Luxleaks : il faut une protection légale pour les lanceurs d'alerte

CFDT-Journalistes, le SNJ-CGT et le SNJ se félicitent de l’acquittement du journaliste d’investigation Edouard Perrin dans l’affaire Luxleaks prononcé mercredi 17 mars 2017 par la Cour d’appel luxembourgeoise, tout en dénonçant l’acharnement de la justice du Grand-Duché contre les lanceurs d’alerte, Antoine Deltour, condamné à une peine de 6 mois de sursis et 1500 euros d’amende et Raphaël Halet qui a écopé d’une amende de 1000 euros.
 
Les trois hommes comparaissaient devant la justice luxembourgeoise, accusés d’avoir révélé les pratiques financières qui permettaient à des grands groupes de pratiquer de l’évasion fiscale par le cabinet PricewaterhouseCoopers (PwC)». Des révélations faites dans le cadre de l'émission "Cash Investigation" sur France 2.

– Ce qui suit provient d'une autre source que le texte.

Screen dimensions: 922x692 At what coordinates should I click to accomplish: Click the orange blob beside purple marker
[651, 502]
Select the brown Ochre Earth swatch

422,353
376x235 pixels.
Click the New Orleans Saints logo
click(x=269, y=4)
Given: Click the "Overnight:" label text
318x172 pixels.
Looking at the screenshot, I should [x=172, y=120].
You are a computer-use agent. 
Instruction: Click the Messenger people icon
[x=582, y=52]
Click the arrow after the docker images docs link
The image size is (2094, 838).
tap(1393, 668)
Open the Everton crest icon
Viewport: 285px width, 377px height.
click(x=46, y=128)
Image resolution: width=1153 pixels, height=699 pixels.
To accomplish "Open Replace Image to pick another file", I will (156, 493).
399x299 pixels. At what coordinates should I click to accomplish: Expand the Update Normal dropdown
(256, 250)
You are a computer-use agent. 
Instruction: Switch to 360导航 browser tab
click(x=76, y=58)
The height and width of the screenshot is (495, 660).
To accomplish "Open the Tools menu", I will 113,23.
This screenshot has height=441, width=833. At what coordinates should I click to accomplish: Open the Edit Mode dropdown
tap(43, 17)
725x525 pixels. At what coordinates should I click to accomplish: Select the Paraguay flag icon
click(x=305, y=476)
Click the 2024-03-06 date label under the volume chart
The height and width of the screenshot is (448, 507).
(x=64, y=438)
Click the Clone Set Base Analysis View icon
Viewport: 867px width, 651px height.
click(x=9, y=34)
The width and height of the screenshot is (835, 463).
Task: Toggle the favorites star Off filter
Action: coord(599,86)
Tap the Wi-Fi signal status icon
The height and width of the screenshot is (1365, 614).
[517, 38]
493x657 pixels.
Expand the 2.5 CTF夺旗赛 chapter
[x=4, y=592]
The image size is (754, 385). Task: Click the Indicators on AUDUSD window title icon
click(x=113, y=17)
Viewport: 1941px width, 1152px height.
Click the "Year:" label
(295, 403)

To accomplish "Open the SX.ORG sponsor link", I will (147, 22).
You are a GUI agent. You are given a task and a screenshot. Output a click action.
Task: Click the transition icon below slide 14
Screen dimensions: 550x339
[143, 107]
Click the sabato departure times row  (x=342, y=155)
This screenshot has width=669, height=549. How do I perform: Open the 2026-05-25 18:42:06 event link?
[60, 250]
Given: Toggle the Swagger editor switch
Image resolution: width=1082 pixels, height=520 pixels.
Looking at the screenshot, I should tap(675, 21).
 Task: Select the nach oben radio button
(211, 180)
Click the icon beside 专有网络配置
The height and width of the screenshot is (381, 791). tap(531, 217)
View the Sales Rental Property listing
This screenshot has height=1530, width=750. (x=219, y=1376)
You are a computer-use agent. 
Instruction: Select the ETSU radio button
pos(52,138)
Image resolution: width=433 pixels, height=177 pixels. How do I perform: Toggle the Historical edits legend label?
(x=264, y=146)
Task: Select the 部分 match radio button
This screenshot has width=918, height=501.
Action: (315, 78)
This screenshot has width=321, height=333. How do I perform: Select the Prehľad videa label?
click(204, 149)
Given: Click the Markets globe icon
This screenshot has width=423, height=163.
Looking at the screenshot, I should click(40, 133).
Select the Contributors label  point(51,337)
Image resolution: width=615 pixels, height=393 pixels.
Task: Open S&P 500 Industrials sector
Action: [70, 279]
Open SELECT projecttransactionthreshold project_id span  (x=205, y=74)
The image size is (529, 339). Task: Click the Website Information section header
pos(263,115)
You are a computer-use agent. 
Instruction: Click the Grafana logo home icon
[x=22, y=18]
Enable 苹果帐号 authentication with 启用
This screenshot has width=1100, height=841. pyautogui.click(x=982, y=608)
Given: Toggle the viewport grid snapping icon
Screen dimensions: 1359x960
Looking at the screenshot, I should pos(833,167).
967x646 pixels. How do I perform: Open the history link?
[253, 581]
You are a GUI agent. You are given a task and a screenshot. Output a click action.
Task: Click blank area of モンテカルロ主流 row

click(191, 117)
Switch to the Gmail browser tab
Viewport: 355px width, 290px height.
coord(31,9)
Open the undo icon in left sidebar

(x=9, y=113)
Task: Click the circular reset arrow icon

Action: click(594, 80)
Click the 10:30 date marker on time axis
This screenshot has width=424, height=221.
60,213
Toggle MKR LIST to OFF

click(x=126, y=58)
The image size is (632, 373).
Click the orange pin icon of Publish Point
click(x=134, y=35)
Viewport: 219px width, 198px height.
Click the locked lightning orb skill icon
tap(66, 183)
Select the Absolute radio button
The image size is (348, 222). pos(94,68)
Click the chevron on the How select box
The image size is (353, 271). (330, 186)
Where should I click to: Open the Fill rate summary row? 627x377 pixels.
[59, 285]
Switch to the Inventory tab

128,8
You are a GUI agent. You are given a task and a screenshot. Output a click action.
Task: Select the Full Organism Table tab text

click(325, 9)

Lors de l’audience en appel le 12 décembre 2016, les syndicats de journalistes français avec la Fédération européenne des journalistes (FEJ) avaient témoigné à Luxembourg leur solidarité aux trois prévenus.
Pour les syndicats français,  « la condamnation d’Antoine Deltour et de Raphaël Halet reste scandaleuse », comme l’a souligné Ricardo Gutierrez, secrétaire général de la FEJ à l’issue du verdict.
« Considérer Antoine Deltour comme un lanceur d’alerte et le condamner pour vol, fraude informatique et blanchiment, ce n’est tout simplement pas cohérent », selon la FEJ.

Dans ce procès, emblématique de la liberté d’expression et d'information, la cour a reconnu le rôle nécessaire  des deux lanceurs d'alerte, elle les a cependant condamnés, donnant ainsi à penser que les multinationales comptent plus que l'intérêt général des citoyens. Les syndicats français et la Fej continuent derechef à exiger une protection légale des lanceurs d'alerte pour qu'ils puissent continuer, en toute tranquillité, à exercer leurs vigilances avec les journalistes.